Nano World: Nanotubes arrayed on sapphire

February 10, 2006

Crystalline sapphire could help steer carbon nanotubes into orderly rows to create transistors and flexible electronics with, experts told UPI's Nano World.

For decades, chipmakers have shrunk circuits smaller and smaller. The problem is conventional silicon circuitry is expected to reach a physical limit of about 10 nanometers in the next 15 years or so, the San Jose, Calif.-headquartered Semiconductor Industry Alliance has noted. Scientists are experimenting with carbon nanotubes as future alternatives, which are already roughly one or two nanometers wide. The problem is that it currently requires time-consuming labor to maneuver these nanotubes into place.

Instead, electrical engineer Chongwu Zhou at University of Southern California in Los Angeles and his team investigated if the surfaces nanotubes are grown on could automatically guide them. He and his colleagues found that sapphire could orient nanotubes into arrays. Sapphire crystals are much like hexagonal towers in shape, and most vertical cuts of sapphire presents its aluminum and oxygen atoms in arrangements that promote aligned growth.

Zhou and his colleagues then created transistors using these arrays. Once the researchers grow aligned nanotubes on top of sapphire, the researchers fabricate metal electrodes of transistors where they wish and eliminate superfluous nanotubes using oxygen plasma. The scientists report their findings in the journal Nano Letters.

In the past, carbon nanotube transistors usually were built on top of silicon composites widespread in the electronics industry. The problem was that when combined, the electrically conductive metal electrodes and the semiconducting silicon behaved like a capacitor, a device that stores electrical charge. This new method gets rid of this parasitic drain, which increases power consumption and slows performance, because sapphire is not semiconducting like silicon, but an electrical insulator.

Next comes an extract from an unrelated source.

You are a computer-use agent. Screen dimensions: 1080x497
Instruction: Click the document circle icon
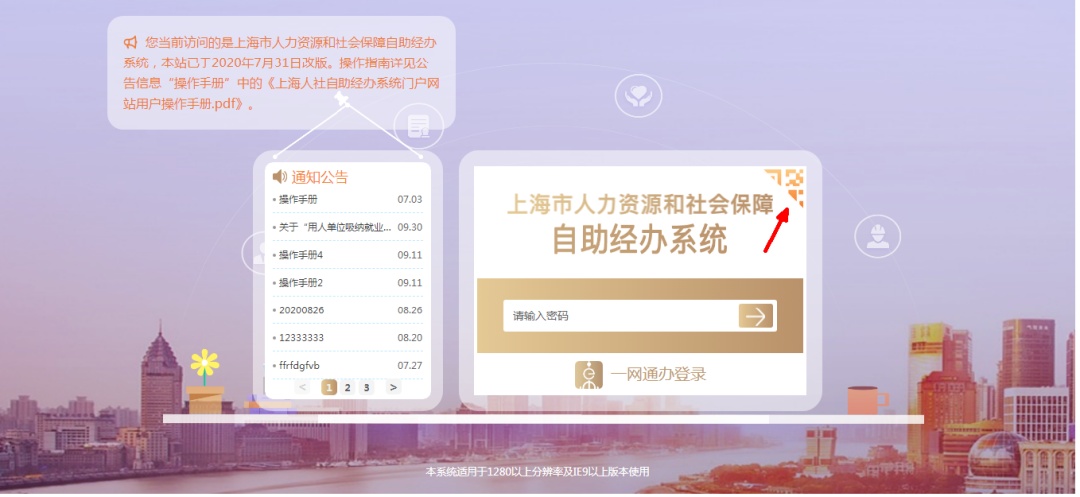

By cooking a plastic onto transistors in an oven and peeling them off, Zhou and his team could easily develop flexible electronics. Such flexible electronics could find use in large flat panel displays, Zhou said.

"Overall, he is in the right track trying to solve a scientific question that has practical ramification," stated Ali Keshavarzi, a research scientist at Intel's circuit research labs in Hillsboro, Ore. In terms of future directions Zhou and his colleagues should take, "he has packed about 40 tubes per one micron of width and we should reach hundreds. He should also worry about carbon nanotube diameter control to make sure these arrays of tubes have rather uniform diameters," Keshavarzi added.